Source data:
[Start of Attachment]

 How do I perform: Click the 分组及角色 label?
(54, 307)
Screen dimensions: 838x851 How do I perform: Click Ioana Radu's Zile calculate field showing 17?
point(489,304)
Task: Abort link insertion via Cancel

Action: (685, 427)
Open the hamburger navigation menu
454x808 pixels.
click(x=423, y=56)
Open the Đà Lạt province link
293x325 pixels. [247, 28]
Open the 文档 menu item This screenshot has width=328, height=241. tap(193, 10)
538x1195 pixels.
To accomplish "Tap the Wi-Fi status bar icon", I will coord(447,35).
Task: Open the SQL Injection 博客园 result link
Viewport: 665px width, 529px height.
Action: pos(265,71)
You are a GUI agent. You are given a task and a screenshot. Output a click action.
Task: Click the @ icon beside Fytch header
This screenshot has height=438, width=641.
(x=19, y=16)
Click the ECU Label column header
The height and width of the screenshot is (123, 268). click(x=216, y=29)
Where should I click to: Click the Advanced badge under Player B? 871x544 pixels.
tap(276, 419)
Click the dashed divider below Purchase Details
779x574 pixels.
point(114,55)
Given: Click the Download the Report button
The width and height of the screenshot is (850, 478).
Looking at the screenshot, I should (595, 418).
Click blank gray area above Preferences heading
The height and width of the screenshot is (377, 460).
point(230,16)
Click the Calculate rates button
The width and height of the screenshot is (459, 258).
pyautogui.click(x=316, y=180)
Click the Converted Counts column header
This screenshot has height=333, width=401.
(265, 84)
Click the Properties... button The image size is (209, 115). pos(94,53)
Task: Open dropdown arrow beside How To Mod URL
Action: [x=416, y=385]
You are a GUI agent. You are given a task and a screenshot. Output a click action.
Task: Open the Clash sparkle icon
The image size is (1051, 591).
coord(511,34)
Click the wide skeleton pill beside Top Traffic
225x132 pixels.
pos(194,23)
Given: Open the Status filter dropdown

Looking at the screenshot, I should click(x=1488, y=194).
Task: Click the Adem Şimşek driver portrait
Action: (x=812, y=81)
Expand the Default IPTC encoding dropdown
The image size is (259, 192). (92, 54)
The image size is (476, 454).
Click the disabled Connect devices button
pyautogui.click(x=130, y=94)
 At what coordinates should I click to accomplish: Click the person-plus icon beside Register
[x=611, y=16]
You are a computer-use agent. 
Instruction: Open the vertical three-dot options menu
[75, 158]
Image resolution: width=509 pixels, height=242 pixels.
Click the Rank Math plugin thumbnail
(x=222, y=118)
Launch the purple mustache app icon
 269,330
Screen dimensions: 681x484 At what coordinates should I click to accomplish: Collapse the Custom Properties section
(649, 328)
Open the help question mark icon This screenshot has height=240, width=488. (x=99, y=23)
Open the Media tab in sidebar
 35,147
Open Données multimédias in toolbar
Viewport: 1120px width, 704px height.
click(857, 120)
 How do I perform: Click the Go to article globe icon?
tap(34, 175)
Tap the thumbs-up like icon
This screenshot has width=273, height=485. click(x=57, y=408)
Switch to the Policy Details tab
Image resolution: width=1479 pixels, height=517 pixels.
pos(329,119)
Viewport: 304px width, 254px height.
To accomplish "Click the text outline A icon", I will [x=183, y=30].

[End of Attachment]

WORK INSTRUCTION: Every one of the entries must be printed exactly.

YOUR RESPONSE:
 How do I perform: Click the 分组及角色 label?
(54, 307)
Screen dimensions: 838x851 How do I perform: Click Ioana Radu's Zile calculate field showing 17?
point(489,304)
Task: Abort link insertion via Cancel

Action: (685, 427)
Open the hamburger navigation menu
454x808 pixels.
click(x=423, y=56)
Open the Đà Lạt province link
293x325 pixels. [247, 28]
Open the 文档 menu item This screenshot has width=328, height=241. tap(193, 10)
538x1195 pixels.
To accomplish "Tap the Wi-Fi status bar icon", I will coord(447,35).
Task: Open the SQL Injection 博客园 result link
Viewport: 665px width, 529px height.
Action: pos(265,71)
You are a GUI agent. You are given a task and a screenshot. Output a click action.
Task: Click the @ icon beside Fytch header
This screenshot has height=438, width=641.
(x=19, y=16)
Click the ECU Label column header
The height and width of the screenshot is (123, 268). click(x=216, y=29)
Where should I click to: Click the Advanced badge under Player B? 871x544 pixels.
tap(276, 419)
Click the dashed divider below Purchase Details
779x574 pixels.
point(114,55)
Given: Click the Download the Report button
The width and height of the screenshot is (850, 478).
Looking at the screenshot, I should (595, 418).
Click blank gray area above Preferences heading
The height and width of the screenshot is (377, 460).
point(230,16)
Click the Calculate rates button
The width and height of the screenshot is (459, 258).
pyautogui.click(x=316, y=180)
Click the Converted Counts column header
This screenshot has height=333, width=401.
(265, 84)
Click the Properties... button The image size is (209, 115). pos(94,53)
Task: Open dropdown arrow beside How To Mod URL
Action: [x=416, y=385]
You are a GUI agent. You are given a task and a screenshot. Output a click action.
Task: Open the Clash sparkle icon
The image size is (1051, 591).
coord(511,34)
Click the wide skeleton pill beside Top Traffic
225x132 pixels.
pos(194,23)
Given: Open the Status filter dropdown

Looking at the screenshot, I should click(x=1488, y=194).
Task: Click the Adem Şimşek driver portrait
Action: (x=812, y=81)
Expand the Default IPTC encoding dropdown
The image size is (259, 192). (92, 54)
The image size is (476, 454).
Click the disabled Connect devices button
pyautogui.click(x=130, y=94)
 At what coordinates should I click to accomplish: Click the person-plus icon beside Register
[x=611, y=16]
You are a computer-use agent. 
Instruction: Open the vertical three-dot options menu
[75, 158]
Image resolution: width=509 pixels, height=242 pixels.
Click the Rank Math plugin thumbnail
(x=222, y=118)
Launch the purple mustache app icon
 269,330
Screen dimensions: 681x484 At what coordinates should I click to accomplish: Collapse the Custom Properties section
(649, 328)
Open the help question mark icon This screenshot has height=240, width=488. (x=99, y=23)
Open the Media tab in sidebar
 35,147
Open Données multimédias in toolbar
Viewport: 1120px width, 704px height.
click(857, 120)
 How do I perform: Click the Go to article globe icon?
tap(34, 175)
Tap the thumbs-up like icon
This screenshot has width=273, height=485. click(x=57, y=408)
Switch to the Policy Details tab
Image resolution: width=1479 pixels, height=517 pixels.
pos(329,119)
Viewport: 304px width, 254px height.
To accomplish "Click the text outline A icon", I will [x=183, y=30].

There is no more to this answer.